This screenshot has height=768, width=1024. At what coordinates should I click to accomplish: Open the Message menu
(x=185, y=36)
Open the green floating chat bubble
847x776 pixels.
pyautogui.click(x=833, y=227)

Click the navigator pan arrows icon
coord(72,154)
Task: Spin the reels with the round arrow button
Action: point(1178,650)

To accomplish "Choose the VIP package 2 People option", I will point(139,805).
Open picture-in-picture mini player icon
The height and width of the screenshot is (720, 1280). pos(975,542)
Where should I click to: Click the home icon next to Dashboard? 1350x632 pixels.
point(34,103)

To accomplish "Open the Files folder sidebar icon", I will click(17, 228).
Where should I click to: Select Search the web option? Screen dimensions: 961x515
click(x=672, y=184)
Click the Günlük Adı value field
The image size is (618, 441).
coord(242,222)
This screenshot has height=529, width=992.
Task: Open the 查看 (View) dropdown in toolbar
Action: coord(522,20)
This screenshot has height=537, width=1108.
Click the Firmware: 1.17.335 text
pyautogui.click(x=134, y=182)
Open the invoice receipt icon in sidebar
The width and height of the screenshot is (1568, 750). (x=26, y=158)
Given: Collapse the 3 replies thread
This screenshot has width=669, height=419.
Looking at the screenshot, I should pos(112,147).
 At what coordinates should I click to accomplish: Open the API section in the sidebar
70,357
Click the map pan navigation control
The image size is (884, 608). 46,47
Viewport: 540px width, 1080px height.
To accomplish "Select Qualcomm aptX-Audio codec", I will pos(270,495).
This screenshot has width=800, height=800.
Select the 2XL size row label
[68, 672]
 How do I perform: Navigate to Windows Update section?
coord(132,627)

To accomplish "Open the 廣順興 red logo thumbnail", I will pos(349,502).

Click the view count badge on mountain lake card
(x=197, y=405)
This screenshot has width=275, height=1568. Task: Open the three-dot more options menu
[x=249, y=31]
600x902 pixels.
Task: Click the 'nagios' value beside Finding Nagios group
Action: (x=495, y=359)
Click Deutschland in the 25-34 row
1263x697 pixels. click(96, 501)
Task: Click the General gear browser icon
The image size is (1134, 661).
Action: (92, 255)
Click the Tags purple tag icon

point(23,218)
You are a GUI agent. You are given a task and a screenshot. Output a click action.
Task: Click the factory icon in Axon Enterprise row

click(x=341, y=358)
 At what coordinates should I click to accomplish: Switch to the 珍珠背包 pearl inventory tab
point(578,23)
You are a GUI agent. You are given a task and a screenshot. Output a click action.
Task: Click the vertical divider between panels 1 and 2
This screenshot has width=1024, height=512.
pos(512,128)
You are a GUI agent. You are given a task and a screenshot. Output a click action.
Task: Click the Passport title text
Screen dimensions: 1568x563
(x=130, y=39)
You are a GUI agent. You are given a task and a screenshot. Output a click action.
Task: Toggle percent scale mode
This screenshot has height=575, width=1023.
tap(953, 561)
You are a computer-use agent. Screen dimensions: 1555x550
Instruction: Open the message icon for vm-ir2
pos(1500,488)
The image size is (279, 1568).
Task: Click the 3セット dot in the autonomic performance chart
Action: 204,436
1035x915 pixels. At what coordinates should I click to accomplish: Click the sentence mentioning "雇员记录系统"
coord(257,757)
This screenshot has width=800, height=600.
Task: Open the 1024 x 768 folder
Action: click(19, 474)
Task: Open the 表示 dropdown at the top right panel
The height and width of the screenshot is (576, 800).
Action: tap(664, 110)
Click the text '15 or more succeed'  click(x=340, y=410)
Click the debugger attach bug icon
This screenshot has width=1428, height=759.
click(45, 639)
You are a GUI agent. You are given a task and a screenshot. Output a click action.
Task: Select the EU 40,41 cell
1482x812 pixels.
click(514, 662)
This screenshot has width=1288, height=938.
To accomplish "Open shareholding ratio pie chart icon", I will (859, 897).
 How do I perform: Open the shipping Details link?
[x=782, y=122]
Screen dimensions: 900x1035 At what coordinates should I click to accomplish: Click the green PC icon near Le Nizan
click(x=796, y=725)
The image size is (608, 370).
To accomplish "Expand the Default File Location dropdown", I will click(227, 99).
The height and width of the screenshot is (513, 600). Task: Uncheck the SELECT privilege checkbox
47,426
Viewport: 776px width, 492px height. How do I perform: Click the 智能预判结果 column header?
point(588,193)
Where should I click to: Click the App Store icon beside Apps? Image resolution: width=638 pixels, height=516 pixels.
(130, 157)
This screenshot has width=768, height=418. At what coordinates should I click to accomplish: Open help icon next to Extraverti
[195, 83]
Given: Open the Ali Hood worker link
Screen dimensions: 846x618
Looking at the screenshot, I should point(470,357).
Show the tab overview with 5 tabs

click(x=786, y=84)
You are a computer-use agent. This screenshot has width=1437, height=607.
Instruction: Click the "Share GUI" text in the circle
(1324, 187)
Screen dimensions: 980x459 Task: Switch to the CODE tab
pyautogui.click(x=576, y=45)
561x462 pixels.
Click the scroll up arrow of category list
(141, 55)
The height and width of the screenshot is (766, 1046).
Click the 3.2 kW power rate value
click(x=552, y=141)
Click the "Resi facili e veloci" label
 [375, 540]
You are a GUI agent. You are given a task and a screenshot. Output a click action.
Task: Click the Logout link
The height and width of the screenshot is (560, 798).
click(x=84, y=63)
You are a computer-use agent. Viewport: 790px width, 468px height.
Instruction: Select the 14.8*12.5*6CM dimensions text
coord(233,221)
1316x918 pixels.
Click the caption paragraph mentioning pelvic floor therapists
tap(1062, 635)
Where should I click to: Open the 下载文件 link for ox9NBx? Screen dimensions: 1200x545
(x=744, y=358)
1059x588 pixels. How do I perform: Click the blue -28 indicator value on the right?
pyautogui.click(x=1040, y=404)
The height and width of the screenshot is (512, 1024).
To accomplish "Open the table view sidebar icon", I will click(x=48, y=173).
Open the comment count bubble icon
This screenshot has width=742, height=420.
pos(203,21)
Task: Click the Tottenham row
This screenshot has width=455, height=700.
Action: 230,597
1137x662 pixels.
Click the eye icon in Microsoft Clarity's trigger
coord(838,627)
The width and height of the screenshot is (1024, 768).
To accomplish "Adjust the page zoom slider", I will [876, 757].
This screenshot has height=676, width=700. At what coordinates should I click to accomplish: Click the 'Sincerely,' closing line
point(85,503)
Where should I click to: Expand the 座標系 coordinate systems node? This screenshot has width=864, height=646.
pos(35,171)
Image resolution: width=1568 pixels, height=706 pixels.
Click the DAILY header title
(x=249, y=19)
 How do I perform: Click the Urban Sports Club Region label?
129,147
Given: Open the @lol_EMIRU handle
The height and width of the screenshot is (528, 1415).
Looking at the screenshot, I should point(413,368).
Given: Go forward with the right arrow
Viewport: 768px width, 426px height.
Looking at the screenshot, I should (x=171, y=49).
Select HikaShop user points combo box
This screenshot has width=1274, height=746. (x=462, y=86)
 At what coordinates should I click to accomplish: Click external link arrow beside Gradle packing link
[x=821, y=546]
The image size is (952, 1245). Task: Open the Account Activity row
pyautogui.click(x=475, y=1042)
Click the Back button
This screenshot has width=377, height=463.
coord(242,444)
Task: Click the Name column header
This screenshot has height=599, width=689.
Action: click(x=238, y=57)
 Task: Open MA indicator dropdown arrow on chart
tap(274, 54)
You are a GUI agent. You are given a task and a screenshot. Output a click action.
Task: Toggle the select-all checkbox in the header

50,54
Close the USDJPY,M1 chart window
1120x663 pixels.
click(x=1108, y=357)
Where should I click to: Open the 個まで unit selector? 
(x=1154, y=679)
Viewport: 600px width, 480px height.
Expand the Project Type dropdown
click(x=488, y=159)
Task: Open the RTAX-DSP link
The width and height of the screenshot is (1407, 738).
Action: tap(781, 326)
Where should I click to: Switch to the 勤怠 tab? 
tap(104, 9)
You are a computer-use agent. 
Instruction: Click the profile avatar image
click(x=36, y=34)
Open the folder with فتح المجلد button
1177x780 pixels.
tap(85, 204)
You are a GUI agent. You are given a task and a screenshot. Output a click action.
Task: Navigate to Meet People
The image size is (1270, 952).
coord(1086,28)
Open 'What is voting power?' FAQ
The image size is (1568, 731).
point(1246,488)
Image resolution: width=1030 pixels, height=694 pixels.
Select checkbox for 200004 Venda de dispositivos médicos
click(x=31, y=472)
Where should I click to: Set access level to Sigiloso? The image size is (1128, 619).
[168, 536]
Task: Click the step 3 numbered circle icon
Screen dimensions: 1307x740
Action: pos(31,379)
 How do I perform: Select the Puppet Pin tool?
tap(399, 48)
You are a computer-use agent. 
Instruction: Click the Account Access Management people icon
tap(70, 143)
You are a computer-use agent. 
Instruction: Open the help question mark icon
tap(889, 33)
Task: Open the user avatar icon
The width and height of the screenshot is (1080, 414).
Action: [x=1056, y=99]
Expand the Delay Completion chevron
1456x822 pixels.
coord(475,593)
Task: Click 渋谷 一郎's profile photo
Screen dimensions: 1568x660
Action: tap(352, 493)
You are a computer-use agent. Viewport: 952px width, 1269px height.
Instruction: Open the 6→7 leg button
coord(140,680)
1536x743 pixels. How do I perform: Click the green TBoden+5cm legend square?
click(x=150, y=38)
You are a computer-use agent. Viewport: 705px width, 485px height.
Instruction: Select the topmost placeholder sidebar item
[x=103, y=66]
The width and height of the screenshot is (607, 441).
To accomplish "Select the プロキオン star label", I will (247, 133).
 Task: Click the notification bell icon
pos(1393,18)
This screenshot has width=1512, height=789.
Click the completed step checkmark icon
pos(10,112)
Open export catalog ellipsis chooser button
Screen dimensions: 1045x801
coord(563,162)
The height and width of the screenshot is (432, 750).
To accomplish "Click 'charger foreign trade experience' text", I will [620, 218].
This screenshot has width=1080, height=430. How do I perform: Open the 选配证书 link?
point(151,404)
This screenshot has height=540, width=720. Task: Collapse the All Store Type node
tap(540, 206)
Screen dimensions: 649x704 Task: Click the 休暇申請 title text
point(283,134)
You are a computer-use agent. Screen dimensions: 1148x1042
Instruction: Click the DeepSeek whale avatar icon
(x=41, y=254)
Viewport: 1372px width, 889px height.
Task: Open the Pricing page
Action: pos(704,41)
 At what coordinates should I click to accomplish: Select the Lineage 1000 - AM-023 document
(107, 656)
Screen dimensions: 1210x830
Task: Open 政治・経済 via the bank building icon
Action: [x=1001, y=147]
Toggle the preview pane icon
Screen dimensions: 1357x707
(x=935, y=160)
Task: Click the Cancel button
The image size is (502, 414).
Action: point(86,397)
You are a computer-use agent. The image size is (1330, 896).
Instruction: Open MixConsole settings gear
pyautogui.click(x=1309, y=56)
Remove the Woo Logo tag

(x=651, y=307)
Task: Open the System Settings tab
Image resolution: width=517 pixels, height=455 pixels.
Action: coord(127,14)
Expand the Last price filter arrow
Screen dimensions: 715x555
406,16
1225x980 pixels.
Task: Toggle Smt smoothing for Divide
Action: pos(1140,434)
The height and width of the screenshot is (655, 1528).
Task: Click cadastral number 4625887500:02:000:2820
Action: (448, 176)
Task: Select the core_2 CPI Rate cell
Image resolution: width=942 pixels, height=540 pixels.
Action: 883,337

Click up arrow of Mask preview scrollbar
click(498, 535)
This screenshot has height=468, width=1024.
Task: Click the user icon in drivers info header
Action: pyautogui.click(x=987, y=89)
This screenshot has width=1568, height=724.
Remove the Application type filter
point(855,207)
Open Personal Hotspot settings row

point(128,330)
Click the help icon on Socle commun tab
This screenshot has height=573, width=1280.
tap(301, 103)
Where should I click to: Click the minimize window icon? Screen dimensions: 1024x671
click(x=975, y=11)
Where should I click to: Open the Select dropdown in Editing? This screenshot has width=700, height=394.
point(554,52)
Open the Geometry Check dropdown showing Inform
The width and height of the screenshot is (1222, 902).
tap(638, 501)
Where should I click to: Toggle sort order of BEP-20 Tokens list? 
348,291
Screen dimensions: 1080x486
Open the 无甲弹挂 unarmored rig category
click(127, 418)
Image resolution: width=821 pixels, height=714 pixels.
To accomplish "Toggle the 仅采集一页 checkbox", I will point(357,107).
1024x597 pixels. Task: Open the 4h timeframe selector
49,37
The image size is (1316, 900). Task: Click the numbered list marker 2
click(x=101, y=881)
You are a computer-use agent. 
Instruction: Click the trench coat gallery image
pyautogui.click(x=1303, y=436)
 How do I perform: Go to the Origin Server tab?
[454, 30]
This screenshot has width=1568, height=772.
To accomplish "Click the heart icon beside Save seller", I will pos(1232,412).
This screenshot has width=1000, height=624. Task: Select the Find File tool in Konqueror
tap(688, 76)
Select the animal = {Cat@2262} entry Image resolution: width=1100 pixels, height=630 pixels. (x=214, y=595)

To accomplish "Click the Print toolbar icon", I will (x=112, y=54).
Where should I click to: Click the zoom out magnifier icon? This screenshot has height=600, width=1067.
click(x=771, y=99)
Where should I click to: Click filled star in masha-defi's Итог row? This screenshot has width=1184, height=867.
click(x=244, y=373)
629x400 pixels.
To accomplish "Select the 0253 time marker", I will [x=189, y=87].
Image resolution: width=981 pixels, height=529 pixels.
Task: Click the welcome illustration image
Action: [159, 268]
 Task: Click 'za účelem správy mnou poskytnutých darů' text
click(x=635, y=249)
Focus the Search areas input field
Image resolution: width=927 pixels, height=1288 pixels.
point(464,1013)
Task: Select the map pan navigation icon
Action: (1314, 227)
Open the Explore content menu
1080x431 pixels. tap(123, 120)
--------------------
Looking at the records above, return exactly the lines from the line with "Task: Click the General gear browser icon" to the line with "The image size is (608, 370).", both ends included.

**SOLUTION:**
Task: Click the General gear browser icon
The image size is (1134, 661).
Action: (92, 255)
Click the Tags purple tag icon

point(23,218)
You are a GUI agent. You are given a task and a screenshot. Output a click action.
Task: Click the factory icon in Axon Enterprise row

click(x=341, y=358)
 At what coordinates should I click to accomplish: Switch to the 珍珠背包 pearl inventory tab
point(578,23)
You are a GUI agent. You are given a task and a screenshot. Output a click action.
Task: Click the vertical divider between panels 1 and 2
This screenshot has width=1024, height=512.
pos(512,128)
You are a GUI agent. You are given a task and a screenshot. Output a click action.
Task: Click the Passport title text
Screen dimensions: 1568x563
(x=130, y=39)
You are a GUI agent. You are given a task and a screenshot. Output a click action.
Task: Toggle percent scale mode
This screenshot has height=575, width=1023.
tap(953, 561)
You are a computer-use agent. Screen dimensions: 1555x550
Instruction: Open the message icon for vm-ir2
pos(1500,488)
The image size is (279, 1568).
Task: Click the 3セット dot in the autonomic performance chart
Action: 204,436
1035x915 pixels. At what coordinates should I click to accomplish: Click the sentence mentioning "雇员记录系统"
coord(257,757)
This screenshot has width=800, height=600.
Task: Open the 1024 x 768 folder
Action: click(19, 474)
Task: Open the 表示 dropdown at the top right panel
The height and width of the screenshot is (576, 800).
Action: tap(664, 110)
Click the text '15 or more succeed'  click(x=340, y=410)
Click the debugger attach bug icon
This screenshot has width=1428, height=759.
click(45, 639)
You are a GUI agent. You are given a task and a screenshot. Output a click action.
Task: Select the EU 40,41 cell
1482x812 pixels.
click(514, 662)
This screenshot has width=1288, height=938.
To accomplish "Open shareholding ratio pie chart icon", I will (859, 897).
 How do I perform: Open the shipping Details link?
[x=782, y=122]
Screen dimensions: 900x1035 At what coordinates should I click to accomplish: Click the green PC icon near Le Nizan
click(x=796, y=725)
The image size is (608, 370).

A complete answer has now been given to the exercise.